I seldom write guest posts for blogs. Here’s another one after submitting my first one, a cheater version of Crème Brulee for Lifehack.org. It’s my childhood snack, pineapple bun (Bo Luo Bao 菠蘿包) in Hong Kong. I used to have pineapple buns for breakfasts and afternoon teas. I miss those soft, sweet buns with crisp topping very much. Without Ann’s invitation, I wouldn’t have thought of or attempted to bake some pineapple buns with tangzhong at home. My recipe was inspired by a recipe from the owner of a Hong Kong café that makes and sells hundreds and hundreds of pineapple buns everyday.
Here’s the video shared on how they make pineapple buns.
My guest post for Ann’s blog took me longer time to finish than I expected. From attempting to bake pineapple buns with tangzhong up to finalize the recipe, it’s been over two months. Sorry, Ann, for taking it so long.
To all my dear readers, if you’re curious about why I took so long to develop and write up the guest post, please hop over to Ann’s blog, you’ll find the answer and the whole recipe.
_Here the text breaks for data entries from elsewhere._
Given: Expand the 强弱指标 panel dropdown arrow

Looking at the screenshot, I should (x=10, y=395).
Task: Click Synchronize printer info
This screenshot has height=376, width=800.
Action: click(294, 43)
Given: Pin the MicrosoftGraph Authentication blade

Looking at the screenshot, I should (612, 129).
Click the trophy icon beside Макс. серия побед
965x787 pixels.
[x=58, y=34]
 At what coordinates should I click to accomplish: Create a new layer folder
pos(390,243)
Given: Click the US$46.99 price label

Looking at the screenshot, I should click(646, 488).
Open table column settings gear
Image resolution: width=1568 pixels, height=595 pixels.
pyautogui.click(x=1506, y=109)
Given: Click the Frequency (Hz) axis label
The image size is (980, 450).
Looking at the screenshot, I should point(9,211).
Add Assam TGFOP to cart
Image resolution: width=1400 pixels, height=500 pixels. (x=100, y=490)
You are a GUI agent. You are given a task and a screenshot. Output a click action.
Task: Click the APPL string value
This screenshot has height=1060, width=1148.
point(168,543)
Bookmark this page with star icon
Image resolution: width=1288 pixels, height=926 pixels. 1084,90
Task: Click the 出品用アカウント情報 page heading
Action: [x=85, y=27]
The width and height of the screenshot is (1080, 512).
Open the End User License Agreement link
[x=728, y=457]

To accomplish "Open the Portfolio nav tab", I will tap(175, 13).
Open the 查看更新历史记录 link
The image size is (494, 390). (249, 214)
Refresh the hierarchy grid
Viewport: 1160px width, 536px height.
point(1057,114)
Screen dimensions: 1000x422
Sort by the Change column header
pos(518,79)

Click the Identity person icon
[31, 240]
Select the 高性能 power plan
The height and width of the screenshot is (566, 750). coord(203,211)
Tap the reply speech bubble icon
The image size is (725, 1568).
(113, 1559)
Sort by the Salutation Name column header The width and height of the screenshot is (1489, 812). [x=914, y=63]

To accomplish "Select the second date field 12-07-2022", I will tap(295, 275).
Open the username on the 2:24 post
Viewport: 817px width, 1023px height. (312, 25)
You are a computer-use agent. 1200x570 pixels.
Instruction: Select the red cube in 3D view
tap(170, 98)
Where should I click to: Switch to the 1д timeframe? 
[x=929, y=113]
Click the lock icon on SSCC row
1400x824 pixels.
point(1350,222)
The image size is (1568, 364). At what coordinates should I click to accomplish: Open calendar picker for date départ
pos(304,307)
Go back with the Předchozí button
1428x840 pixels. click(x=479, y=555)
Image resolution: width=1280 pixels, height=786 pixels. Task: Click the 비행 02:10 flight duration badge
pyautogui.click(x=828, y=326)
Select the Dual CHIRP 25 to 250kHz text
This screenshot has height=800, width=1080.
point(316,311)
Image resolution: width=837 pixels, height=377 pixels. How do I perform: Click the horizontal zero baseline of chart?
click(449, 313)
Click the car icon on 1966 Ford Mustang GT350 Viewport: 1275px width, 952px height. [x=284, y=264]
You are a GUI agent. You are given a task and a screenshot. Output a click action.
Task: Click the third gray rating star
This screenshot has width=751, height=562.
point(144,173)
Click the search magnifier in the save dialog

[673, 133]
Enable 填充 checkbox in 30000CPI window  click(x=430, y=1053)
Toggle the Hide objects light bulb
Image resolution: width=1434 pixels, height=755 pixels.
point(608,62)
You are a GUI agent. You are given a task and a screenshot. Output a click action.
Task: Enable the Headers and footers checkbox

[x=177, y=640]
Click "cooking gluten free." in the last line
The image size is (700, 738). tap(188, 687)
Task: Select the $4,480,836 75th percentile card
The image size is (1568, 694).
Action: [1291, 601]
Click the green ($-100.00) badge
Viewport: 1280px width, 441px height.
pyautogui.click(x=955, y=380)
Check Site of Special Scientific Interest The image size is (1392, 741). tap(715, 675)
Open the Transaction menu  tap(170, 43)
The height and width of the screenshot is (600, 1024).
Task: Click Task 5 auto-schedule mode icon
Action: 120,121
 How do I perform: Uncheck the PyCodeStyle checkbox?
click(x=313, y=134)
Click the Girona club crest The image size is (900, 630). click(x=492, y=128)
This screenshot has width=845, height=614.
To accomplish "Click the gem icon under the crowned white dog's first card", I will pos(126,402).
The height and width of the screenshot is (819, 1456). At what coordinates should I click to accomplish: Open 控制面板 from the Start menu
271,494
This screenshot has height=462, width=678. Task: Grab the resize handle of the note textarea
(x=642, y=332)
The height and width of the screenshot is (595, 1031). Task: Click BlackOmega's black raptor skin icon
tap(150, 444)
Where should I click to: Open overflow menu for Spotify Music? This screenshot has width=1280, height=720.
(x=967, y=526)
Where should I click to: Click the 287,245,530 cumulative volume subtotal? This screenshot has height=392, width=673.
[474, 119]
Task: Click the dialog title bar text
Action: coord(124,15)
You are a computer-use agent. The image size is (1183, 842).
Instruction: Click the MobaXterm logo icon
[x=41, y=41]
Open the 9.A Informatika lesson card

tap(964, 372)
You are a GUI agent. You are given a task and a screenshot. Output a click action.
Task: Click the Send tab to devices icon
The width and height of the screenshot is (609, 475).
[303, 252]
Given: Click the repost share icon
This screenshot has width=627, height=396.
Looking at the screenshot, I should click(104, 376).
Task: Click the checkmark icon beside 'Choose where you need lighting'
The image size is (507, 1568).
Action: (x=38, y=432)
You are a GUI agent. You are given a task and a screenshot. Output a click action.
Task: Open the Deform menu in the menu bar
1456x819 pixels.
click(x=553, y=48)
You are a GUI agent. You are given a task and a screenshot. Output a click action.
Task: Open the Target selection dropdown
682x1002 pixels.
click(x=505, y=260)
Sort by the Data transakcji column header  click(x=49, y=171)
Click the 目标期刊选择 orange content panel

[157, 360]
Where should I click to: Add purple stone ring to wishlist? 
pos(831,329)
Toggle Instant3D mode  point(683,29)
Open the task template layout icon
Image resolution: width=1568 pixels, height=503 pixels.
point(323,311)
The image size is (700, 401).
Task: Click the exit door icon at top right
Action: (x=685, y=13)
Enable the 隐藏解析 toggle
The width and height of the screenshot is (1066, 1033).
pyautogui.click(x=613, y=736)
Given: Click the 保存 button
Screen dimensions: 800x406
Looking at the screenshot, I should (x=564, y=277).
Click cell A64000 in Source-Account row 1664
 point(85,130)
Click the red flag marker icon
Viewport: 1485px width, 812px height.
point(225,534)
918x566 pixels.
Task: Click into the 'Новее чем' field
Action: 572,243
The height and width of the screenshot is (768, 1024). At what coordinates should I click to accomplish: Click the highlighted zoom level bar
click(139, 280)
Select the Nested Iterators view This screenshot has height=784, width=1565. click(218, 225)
Moreover, you’ll find many other mouth-watering photos and delicious recipes over at Ann’s blog, Pig Pig’s Corner.
Other tangzhong bread recipes:
- Japanese Style Bacon and Cheese Bread (with detailed steps of making tangzhong)
- Japanese Style Coconut Custard Buns
- Hong Kong Style Sausage Rolls
- Apple Custard Buns
- Japanese Green Tea Bread with Red Bean Fillings
- Nutella Cream Horns
- Hokkaido Milk Toast (Japanese style)
- Pai Bao (排包 Hong Kong Sweet Buns)
- Braided Raisin Walnut Bread (Tangzhong Method)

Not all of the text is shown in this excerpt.